Metto la plastica e la brucio. Niente di casuale. Questa che faccio è la più controllata e la più controllabile delle pitture […] a me piace di conservare l’immagine della combustione come fosse una bruciatura in atto
Alberto Burri, in M. Venturoli, Il pennello di fuoco, in “Le Ore”, n. 32, 12 agosto 1965
Quello di Alberto Burri con il fuoco è un rapporto che nasce, e riunisce, l’ispirazione creativa e la formazione scientifica. “Per molto tempo ho voluto – annota l’artista – approfondire il modo in cui il fuoco consuma, comprendere la natura della combustione e come tutto possa vivere e morire nella combustione per formare un’unità perfetta”. Burri spiega che prima di tutto ha bisogno di una superficie su cui disporre la composizione… Poi vi depone la plastica e la brucia. “Nulla è lasciato al caso. Quello che faccio qui è il tipo di pittura più controllato e controllabile…Bisogna controllare il materiale e questo si ottiene padroneggiando la tecnica.”

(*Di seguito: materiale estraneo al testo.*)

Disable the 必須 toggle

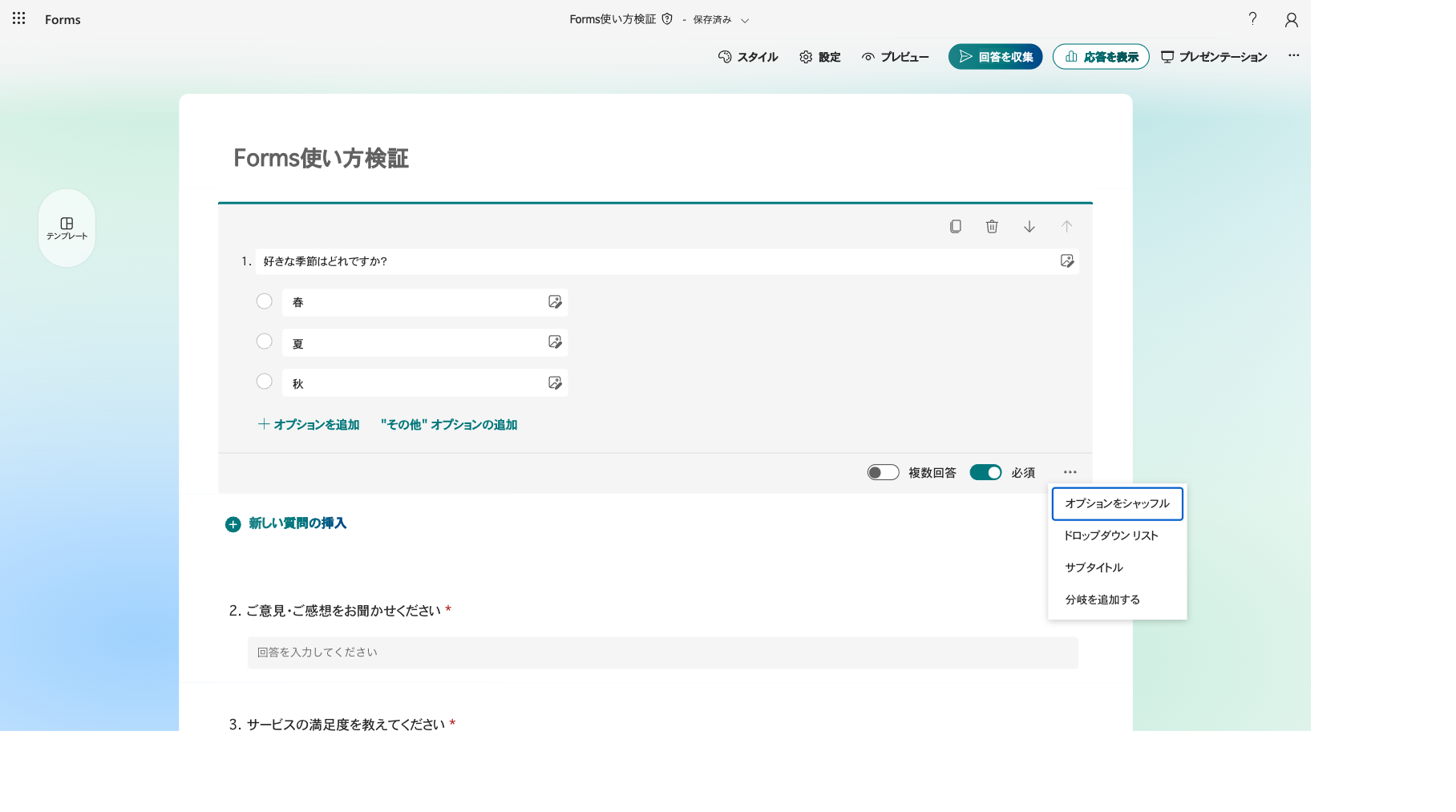tap(985, 473)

Alberto Burri nasce a Città di Castello nel 1915 e si laurea in Medicina all’Università di Perugia nel 1940.
Medico militare nell’esercito italiano, è catturato dagli Alleati nel 1943 e incarcerato come prigioniero di guerra in Texas, negli Stati Uniti.
È allora che decide di lasciare la professione medica per dedicarsi alla pittura. Tornato in Italia nel 1946, si stabilisce a Roma. Nel 1948 abbandona definitamente l’arte figurativa in favore di quella astratta e si interessa al potenziale espressivo delle materie prime. Nel 1950 realizza i suoi primi Sacchi, opere che dominano le personali seguenti, organizzate in varie città americane ed europee. Nel 1951 partecipa al Gruppo Origine con Mario Ballocco, Giuseppe Capogrossi ed Ettore Colla. Nel 1952 partecipa per la prima volta alla Biennale di Venezia, dove è invitato nuovamente nel 1960, 1964, 1966 e 1968. Tra il 1952 e il 1953, l’arte
di Burri attira l’attenzione internazionale grazie a mostre a New York e Chicago.

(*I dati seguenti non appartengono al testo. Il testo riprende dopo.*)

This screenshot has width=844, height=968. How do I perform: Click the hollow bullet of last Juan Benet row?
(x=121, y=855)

Negli anni cinquanta e sessanta realizza vari cicli di opere utilizzando il fuoco su diverse materie prime: nascono così le Combustioni, i Legni, i Ferri e le Plastiche. Negli anni settanta, mentre le sue opere vengono esposte in mostre personali e collettive presso alcuni dei musei più prestigiosi del mondo – tra cui il Museo Civico di Torino (1971), il Musée National d’Art Moderne di Parigi (1972), la Tate Gallery di Londra (1974), la Galleria Nazionale d’Arte Moderna di Roma (1976) e il Solomon R. Guggenheim Museum di New York (1978) –, sviluppa i cicli Cretti e Cellotex.
Burri crea la Fondazione Palazzo Albizzini Collezione Burri a Città di Castello nel 1978. Qui espone una collezione permanente di opere selezionate, la cui installazione, curata da lui stesso, è rimasta invariata fino a oggi.
Nel 1989 la Fondazione Palazzo Albizzini acquisisce gli ex Seccatoi del Tabacco a Città di Castello. Queste strutture dell’architettura industriale diventano la sede perfetta per i cicli monumentali di dipinti e le sculture site specific realizzati dall’artista. Alberto Burri muore a Nizza il 13 febbraio 1995.